**DOCUMENT SEGMENT:**
▽

Our year 2016/17
Watch this video to find out about just a few of our top moments of 2016/17.
Thanks to you we're beating cancer
Your support helps us to fund life-saving research into the causes, prevention and treatment of cancer. Without you, none of this would be possible – thank you.
Our Annual Review 2016/17 is packed with highlights of our work across the UK and the inspiring stories of people who have benefited from it. Read on to discover some of the ways your support is making a difference.
Highlights from our Annual Review 2016/17
Opening the Francis Crick Institute
Officially opened in November 2016, the Francis Crick Institute (the Crick) is the size of 17.5 football fields. Inside, scientists and medical professionals from different disciplines are collaborating to transform the way we do research. Alongside partners, we co-funded the building of the Crick to house groundbreaking research into cancer and other diseases.
Cutting obesity down to size
After smoking, obesity is the second biggest single preventable cause of cancer. We're tackling obesity from all angles: raising awareness, campaigning for the Government to take action and carrying out research into how obesity causes cancer. Kath Bebbington was diagnosed with womb cancer in 2014. She now helps us to promote healthier lifestyles.

△

**RECORDS SHOWN:**
▽

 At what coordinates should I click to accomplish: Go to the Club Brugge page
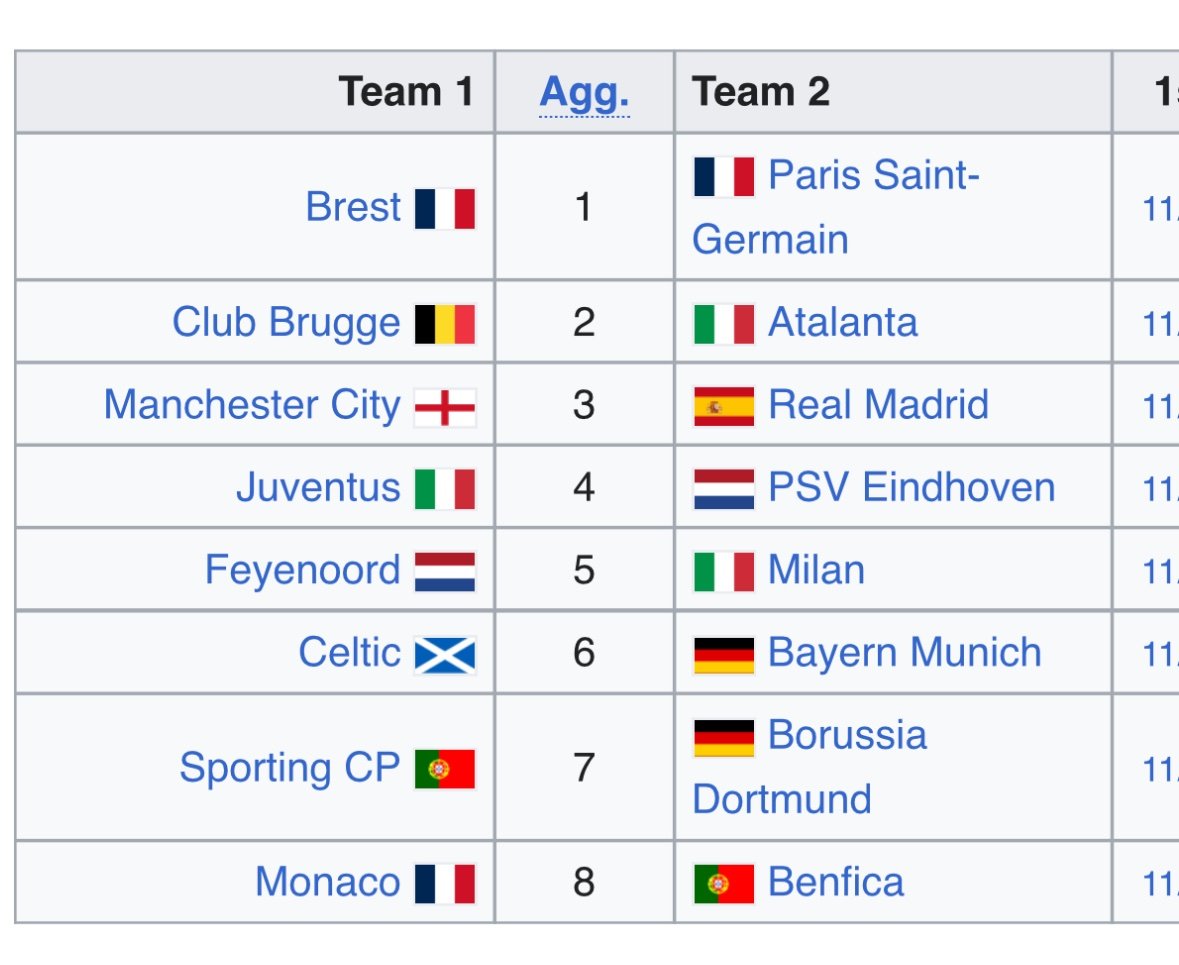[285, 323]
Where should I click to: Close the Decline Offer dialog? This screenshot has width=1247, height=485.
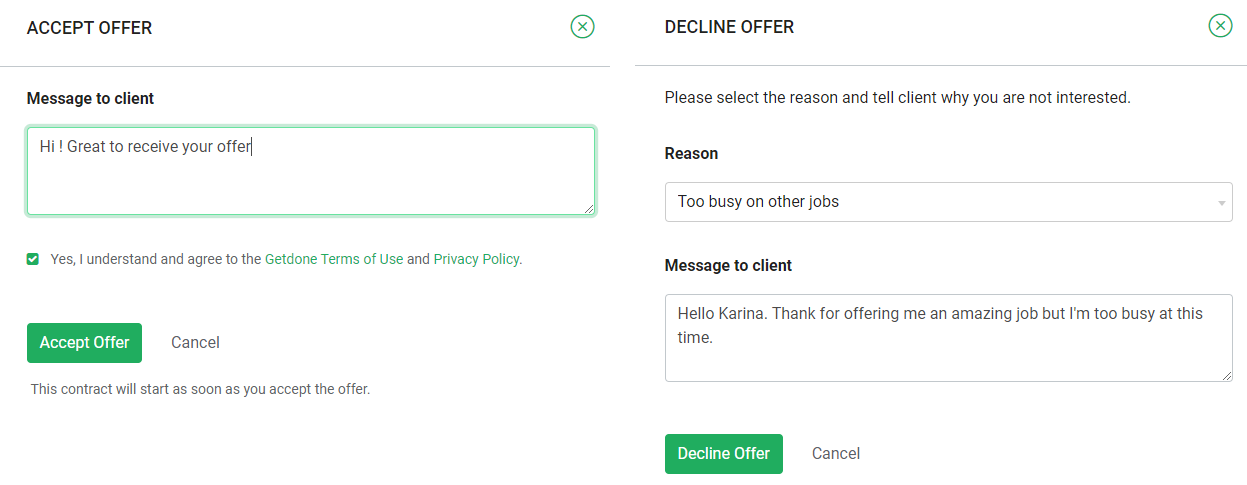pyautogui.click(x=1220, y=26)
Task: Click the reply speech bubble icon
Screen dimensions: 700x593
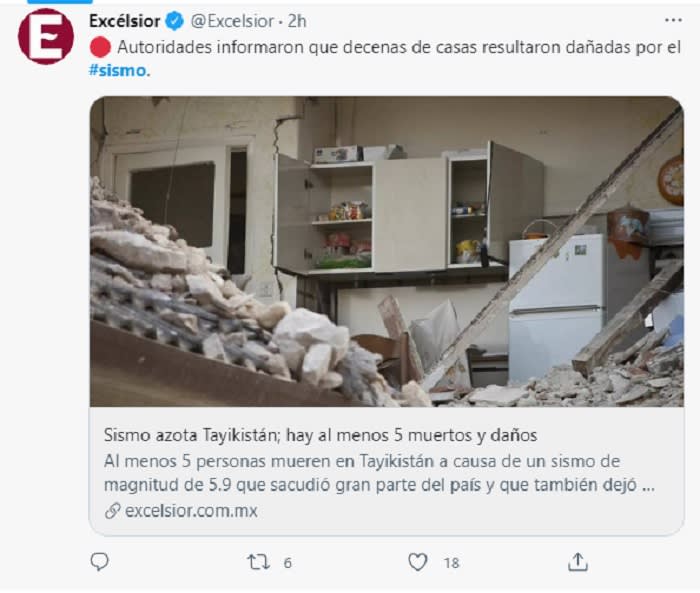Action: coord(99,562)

△
▽

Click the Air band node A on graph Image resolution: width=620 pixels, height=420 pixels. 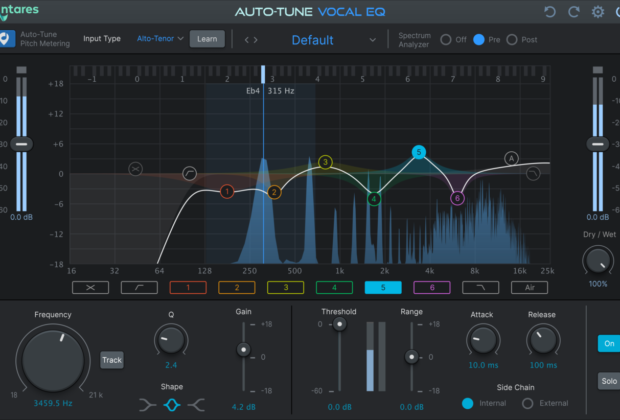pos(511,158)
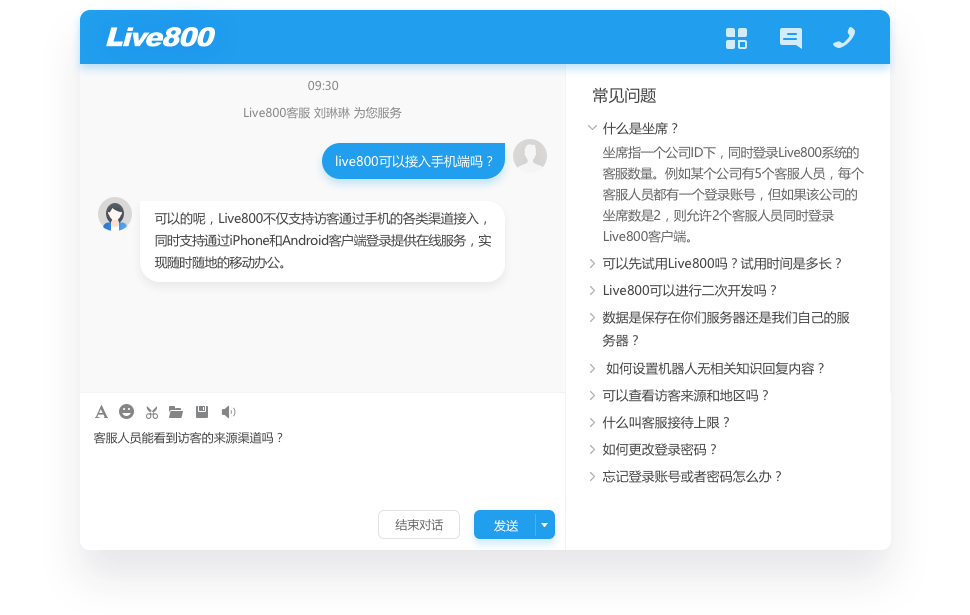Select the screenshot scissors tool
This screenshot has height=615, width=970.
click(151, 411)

△

**WHAT YOU NEED TO DO:**
[1] List the ways the annual review page says obesity is being tackled.
[2] According to the annual review page, when was the Francis Crick Institute officially opened?

**SOLVED TASKS:**
[1]
Raising awareness
Campaigning for the Government to take action
Carrying out research into how obesity causes cancer

[2] November 2016